**ENUNCIADO DO EXERCÍCIO**
• a. Reescreva as linhas da listagem desde a linha que contém "Given: Click the MacBook" até à linha que contém "(1287, 456)", inclusive, trocando "sparkline" por "gráfico" e mantendo tudo o resto inalterado.
• b. Dê seguimento ao texto sobre a calvície a partir do ponto em que ele termina.

**EXCERTO DE ORIGEM**
Há três dias importantes na vida de qualquer homem careca: o dia em que se apercebe que está a perder cabelo, o dia em que se apercebe que deve rapar o que resta e o dia em que finalmente o faz. Ficar careca de forma graciosa é reduzir o mais possível o intervalo entre estas etapas. Eu aprendi isto da maneira mais difícil.
Antes de contar a minha década de negação e engano, aqui estão os factos: sofro de um tipo de calvície a que chamo "o príncipe William". Combina uma mancha circular em expansão no topo ("o frei Tuck", amigo de Robin dos Bosques) e cantos recuados ("o Jude Law", ator britânico). Os dois acabam por se encontrar. Ou, dito de outra forma: a ponte entre os meus últimos redutos de atividade folicular está cada vez mais fina, a minha linha do cabelo está a afastar-se como duas massas de terra continentais. O que outrora se assemelhava a Pangeia é agora pouco mais do que uma ponte pedonal sobre o Estreito de Bering.
A minha mãe foi a primeira a notar esta mudança tectónica. "Estás a emagrecer", observou, pairando sobre mim, então com 25 anos, à mesa da família. Parecia apropriado que a mulher que me trouxe ao mundo descobrisse também o meu primeiro sinal de envelhecimento. Afinal de contas, perder o cabelo é aceitar a possibilidade de voltar a parecer um bebé grande. (Embora a minha mãe tenha confirmado recentemente via WhatsApp que eu tinha uma cabeça cheia de cabelo à nascença. "Não faço bebés carecas", acrescentou, de forma pouco útil).
O que se seguiu será familiar para os homens de todo o mundo. A realização é um processo gradual de negação, corroído por momentos de choque e, mais tarde, de resignação. Negação era acreditar que o que não estava no espelho (nomeadamente uma visão panorâmica da minha cabeça) não existia. Choque foi deparar-me com uma fotografia minha, tirada de cima, e perguntar-me: 'Quem é aquele tipo careca que está exatamente onde eu estava?' Resignação foi ver um conhecido do outro lado de um bar, com o seu penteado seboso, enganar-me a mim próprio e murmurar para a minha mulher: 'Só não me deixes ficar como ele'.
Quase o fiz. Passariam mais cinco anos até admitir a derrota. Mudei-me para Hong Kong e encontrei um barbeiro milagroso que provou que a frieza não é apenas um penteado. Um dançarino de breakdance em ascensão (e careca por opção: o cabelo é uma espécie de impedimento para girar a cabeça), ele era perito em arranjar as madeixas que me restavam de forma a manter a ilusão.

**MATERIAL A PROCESSAR**
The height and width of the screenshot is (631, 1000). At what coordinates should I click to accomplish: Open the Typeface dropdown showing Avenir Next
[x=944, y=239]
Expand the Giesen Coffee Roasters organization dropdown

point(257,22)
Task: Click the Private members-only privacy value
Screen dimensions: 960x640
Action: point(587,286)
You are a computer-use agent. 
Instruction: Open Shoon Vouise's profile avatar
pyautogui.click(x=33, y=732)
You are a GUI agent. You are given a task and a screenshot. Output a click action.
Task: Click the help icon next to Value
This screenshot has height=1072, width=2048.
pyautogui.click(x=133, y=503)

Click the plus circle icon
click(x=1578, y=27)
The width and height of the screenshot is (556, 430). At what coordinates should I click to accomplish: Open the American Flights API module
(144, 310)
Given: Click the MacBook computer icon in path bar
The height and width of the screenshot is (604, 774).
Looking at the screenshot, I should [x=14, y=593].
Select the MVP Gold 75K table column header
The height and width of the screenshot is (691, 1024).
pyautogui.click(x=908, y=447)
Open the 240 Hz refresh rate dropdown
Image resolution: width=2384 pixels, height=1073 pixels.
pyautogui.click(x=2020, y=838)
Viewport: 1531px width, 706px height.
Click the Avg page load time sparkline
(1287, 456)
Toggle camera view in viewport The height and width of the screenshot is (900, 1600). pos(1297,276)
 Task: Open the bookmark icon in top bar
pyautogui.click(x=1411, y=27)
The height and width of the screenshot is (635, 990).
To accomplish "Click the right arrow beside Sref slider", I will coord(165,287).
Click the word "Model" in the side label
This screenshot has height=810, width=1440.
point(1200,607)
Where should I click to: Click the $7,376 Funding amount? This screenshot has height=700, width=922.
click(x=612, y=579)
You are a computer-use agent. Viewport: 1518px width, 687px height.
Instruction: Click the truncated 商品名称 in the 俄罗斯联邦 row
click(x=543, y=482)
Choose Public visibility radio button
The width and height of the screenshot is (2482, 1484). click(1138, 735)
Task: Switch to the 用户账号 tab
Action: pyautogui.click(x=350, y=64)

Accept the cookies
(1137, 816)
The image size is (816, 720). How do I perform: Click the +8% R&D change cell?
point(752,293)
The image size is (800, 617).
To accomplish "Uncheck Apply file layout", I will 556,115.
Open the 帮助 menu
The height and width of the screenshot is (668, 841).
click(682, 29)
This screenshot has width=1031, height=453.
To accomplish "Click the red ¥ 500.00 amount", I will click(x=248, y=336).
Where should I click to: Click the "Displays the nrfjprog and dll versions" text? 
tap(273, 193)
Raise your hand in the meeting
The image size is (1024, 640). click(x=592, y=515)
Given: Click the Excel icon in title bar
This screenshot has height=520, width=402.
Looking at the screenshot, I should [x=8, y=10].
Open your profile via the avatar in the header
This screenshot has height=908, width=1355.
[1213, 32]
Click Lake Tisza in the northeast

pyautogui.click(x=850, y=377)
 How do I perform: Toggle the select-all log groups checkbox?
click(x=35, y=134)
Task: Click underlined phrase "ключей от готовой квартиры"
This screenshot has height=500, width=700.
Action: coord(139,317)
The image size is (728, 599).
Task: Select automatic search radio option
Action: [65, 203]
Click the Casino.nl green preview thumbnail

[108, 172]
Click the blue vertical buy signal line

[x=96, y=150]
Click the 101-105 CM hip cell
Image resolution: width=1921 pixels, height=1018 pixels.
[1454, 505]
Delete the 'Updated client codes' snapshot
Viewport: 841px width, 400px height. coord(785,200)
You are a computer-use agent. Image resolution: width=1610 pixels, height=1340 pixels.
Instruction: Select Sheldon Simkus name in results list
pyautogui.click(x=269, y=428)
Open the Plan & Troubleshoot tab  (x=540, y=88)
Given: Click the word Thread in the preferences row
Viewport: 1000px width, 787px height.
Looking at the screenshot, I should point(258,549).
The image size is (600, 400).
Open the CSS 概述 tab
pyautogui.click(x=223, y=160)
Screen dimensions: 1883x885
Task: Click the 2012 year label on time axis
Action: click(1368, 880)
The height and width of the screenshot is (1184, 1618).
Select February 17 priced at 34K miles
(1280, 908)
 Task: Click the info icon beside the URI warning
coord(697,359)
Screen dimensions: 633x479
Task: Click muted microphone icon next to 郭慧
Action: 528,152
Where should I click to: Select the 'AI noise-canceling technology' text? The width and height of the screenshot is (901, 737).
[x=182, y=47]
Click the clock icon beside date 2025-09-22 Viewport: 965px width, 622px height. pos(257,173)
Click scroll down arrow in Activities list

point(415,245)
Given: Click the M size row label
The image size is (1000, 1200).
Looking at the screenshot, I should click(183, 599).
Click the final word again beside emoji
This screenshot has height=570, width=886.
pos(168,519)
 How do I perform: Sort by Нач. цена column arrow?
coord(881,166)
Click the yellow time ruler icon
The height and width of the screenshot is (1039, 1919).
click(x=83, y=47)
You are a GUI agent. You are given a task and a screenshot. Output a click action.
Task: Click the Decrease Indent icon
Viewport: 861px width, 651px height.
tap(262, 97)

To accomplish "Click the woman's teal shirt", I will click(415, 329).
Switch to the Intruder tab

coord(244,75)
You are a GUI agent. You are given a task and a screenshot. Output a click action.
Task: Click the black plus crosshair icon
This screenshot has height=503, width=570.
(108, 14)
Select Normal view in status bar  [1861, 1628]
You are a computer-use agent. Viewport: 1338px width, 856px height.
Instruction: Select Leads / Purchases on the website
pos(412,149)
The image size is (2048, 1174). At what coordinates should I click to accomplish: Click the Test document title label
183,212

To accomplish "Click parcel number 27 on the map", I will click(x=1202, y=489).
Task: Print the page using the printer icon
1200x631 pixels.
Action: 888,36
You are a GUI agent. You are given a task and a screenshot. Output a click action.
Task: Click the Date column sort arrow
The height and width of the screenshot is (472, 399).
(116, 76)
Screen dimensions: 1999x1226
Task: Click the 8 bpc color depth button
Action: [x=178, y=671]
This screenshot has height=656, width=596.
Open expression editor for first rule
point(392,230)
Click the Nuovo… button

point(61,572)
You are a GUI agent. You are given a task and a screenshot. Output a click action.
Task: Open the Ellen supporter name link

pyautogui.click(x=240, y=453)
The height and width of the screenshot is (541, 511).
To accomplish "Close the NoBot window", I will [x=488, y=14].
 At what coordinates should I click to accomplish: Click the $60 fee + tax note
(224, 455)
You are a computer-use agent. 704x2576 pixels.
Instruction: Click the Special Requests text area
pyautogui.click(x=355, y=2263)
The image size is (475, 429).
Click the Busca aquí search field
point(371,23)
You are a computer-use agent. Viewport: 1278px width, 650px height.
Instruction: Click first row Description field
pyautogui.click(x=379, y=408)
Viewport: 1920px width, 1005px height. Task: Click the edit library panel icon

**RESPOSTAS POR TAREFA**
• a.
Given: Click the MacBook computer icon in path bar
The height and width of the screenshot is (604, 774).
Looking at the screenshot, I should [x=14, y=593].
Select the MVP Gold 75K table column header
The height and width of the screenshot is (691, 1024).
pyautogui.click(x=908, y=447)
Open the 240 Hz refresh rate dropdown
Image resolution: width=2384 pixels, height=1073 pixels.
pyautogui.click(x=2020, y=838)
Viewport: 1531px width, 706px height.
Click the Avg page load time gráfico
(1287, 456)

• b.
Tínhamos um acordo tácito. Mas quando voltei a mudar de casa no ano passado, as minhas tentativas de explicar a magia dele aos novos cabeleireiros tornaram-se cada vez mais embaraçosas. Parecia que os estava a tornar cúmplices do meu engano. 'Façam apenas com que fique melhor?...' dizia eu, antes de tirar os óculos e esperar que o que surgisse me sustentasse durante mais um mês ou três. Os sucessivos barbeiros alinharam. Mas eu também só me estava a enganar a mim próprio.
Os algoritmos do Instagram descobriram a minha situação e começaram a encher o meu feed com clips de transformações extremas de peruca. As dicas dos entes queridos foram ainda menos subtis - como quando a minha mulher regressou de uma viagem de trabalho com um presente, apenas para revelar um frasco de spray de proteção UV para o couro cabeludo. Quem disse que o romance morreu?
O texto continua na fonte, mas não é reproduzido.